Ian snickered suddenly. “Classic stuff, that. I was... twelve? Yeah. I started having all those weird dreams, and then blew up a barn.”

Alexander regarded Ian flatly, and then looked back to Hank. “I was thirteen. We got them all around the same time, and the same age. Is that notable?”

“Could be, my young friend. It never hurts to ask, you now,” Hank leaned forward and dove into his notebook again.

Ian clasped his hands together and looked around the room. “I know what you're thinking, 'cause right now I'm thinking the same thing. Actually, I've been thinking it ever since I got here. Why, oh why, didn't I take the BLUE pill?”

“Was more t’inking along de lines of takin’ more den just de blue pill, really...” Remy trailed off, lighting a cigarette. 

“Where are the three of you from?” Scott asked, leaning forward across the table. “We don’t know a whole lot about you.”

Ian sat down in his chair and propped his feet up on the table, ignoring the furious glances Warren shot him. “Well, I can’t speak for Alex and Margaret, but I hail from a little town in western Virginia called Verona. One horse town, meaning that it had one horse by the offramp. I lived there until I was nine, I believe, and then I moved to New York to live with my aunt and uncle. I switched around schools for a little while until I ended up where these two were, the Clarkson School, and then all this started to happen.”
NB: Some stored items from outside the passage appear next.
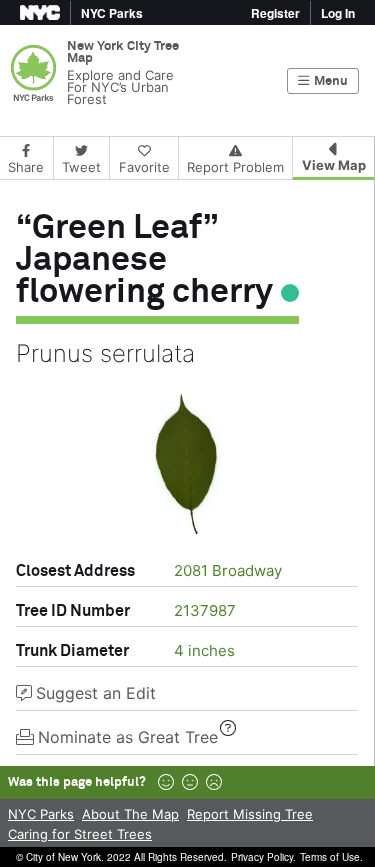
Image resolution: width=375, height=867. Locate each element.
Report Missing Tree (250, 814)
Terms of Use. (331, 857)
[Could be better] (190, 782)
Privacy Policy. (263, 857)
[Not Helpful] (214, 782)
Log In (338, 13)
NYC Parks (41, 814)
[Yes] (166, 782)
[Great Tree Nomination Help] (228, 728)
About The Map (130, 814)
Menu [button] (331, 81)
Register (275, 13)
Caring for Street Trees (80, 834)
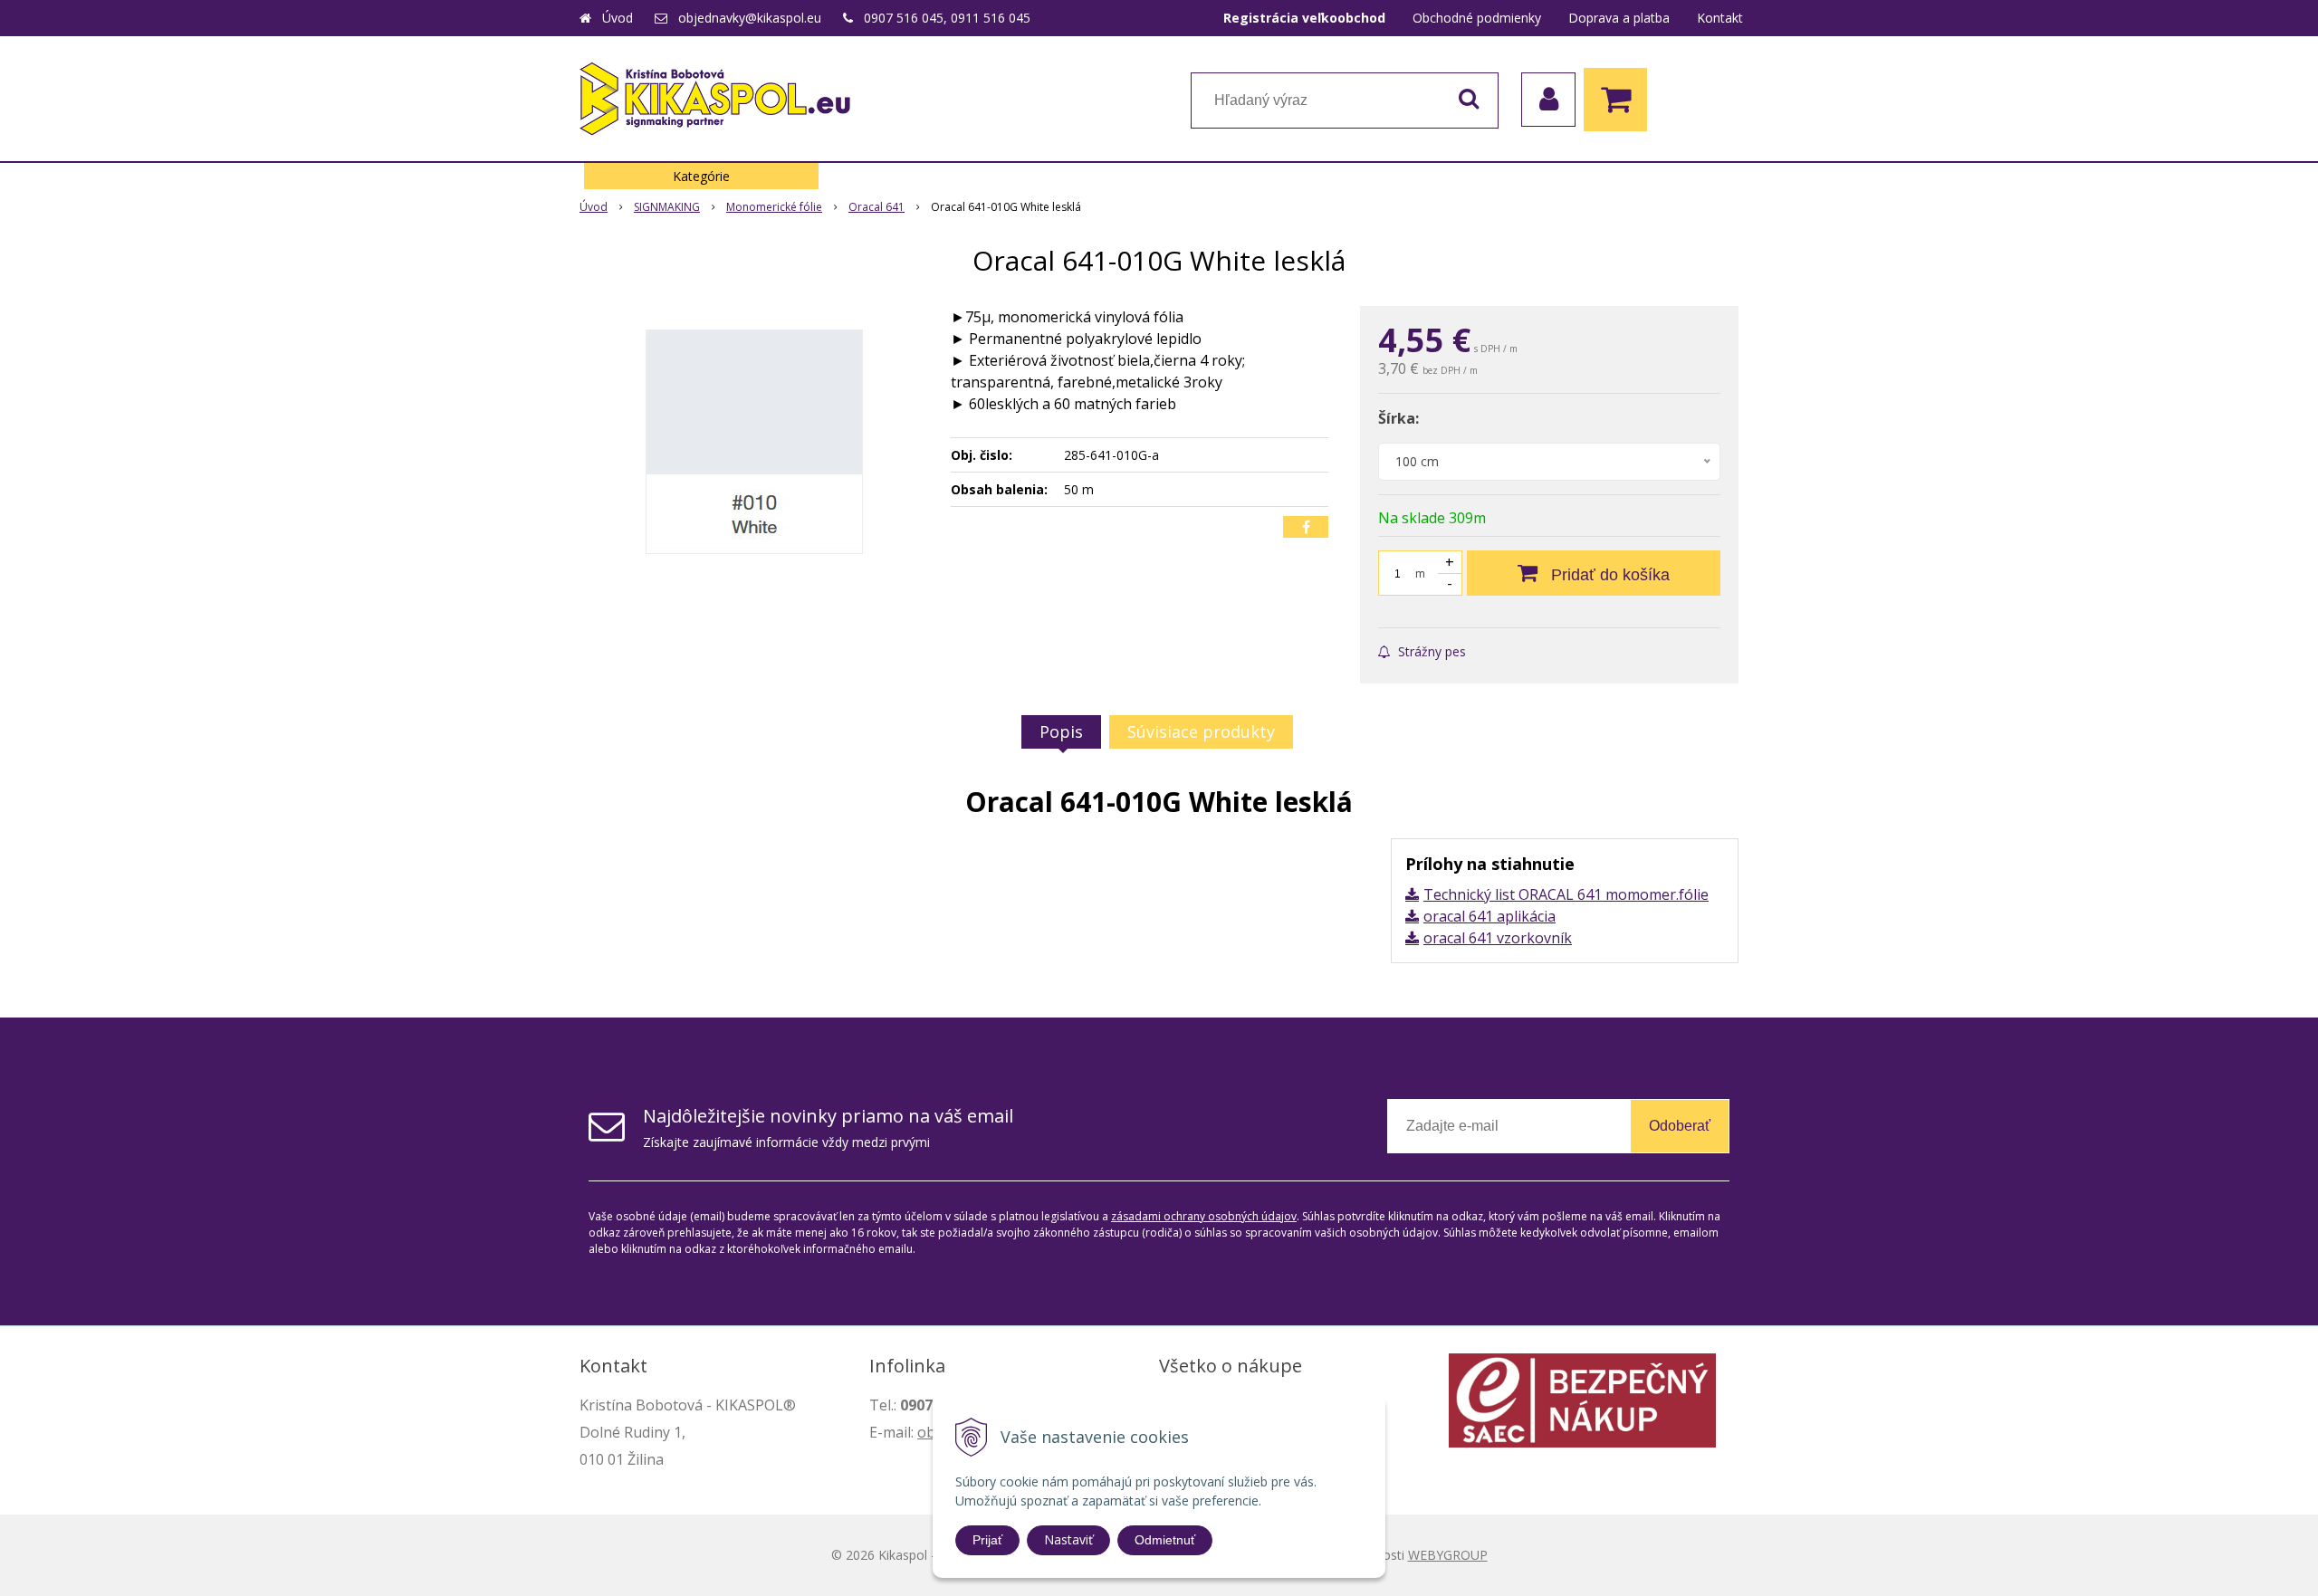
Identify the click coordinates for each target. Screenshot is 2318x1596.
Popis (1061, 731)
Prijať (987, 1540)
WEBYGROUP (1448, 1554)
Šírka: (1398, 418)
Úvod (617, 17)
Margaret spoke next. “Take his story, change Verona to Asbury in New Jersey, and his aunt and uncle to my grandparents. Same age.”

“I’ve been a New York resident most of my life,” Alexander said. “I was born in Connecticut, and then moved to New York when I was only three. We’ve all known each other for the majority of our lives, now.”

“You don’t have a New York accent, though,” Bobby pointed out, a hint of suspicion in the words. “Why’s that?”

“This is the first week the three of us have been in New York since...?” Alexander trailed off, looking at Ian and Margaret for help.

Ian held up a finger for silence, and swung his legs down off the table. After a moment of digging around inside his pockets, he produced a Palm Pilot and fiddled with it for another few moments.

“September 9, 1999,” Ian finally responded, proudly flicking the Palm Pilot off and letting it vanish down into his pockets. “For the MTV Video Music Awards. I wanted to see Chris Rock.”

“We’ve been traveling a lot for the last six or seven years,” Alexander cut in. “I imagine most of you have lost your accents over time.”

“No, some of our number appear to be remarkably resilient when it comes down to that. Wouldn’t you agree, Remy?” Hank asked, smiling sweetly across the table.

Remy flicked cigarette ashes back at him.

“Are you the only mages around now?” Warren asked. “You said they were more plentiful in the Middle Ages, but a lot of your number certainly died out in the Renaissance. Like you said, no one throws fireballs around in Times Square.”

Alexander grinned darkly. “Mr. Worthington, you have -no- idea.”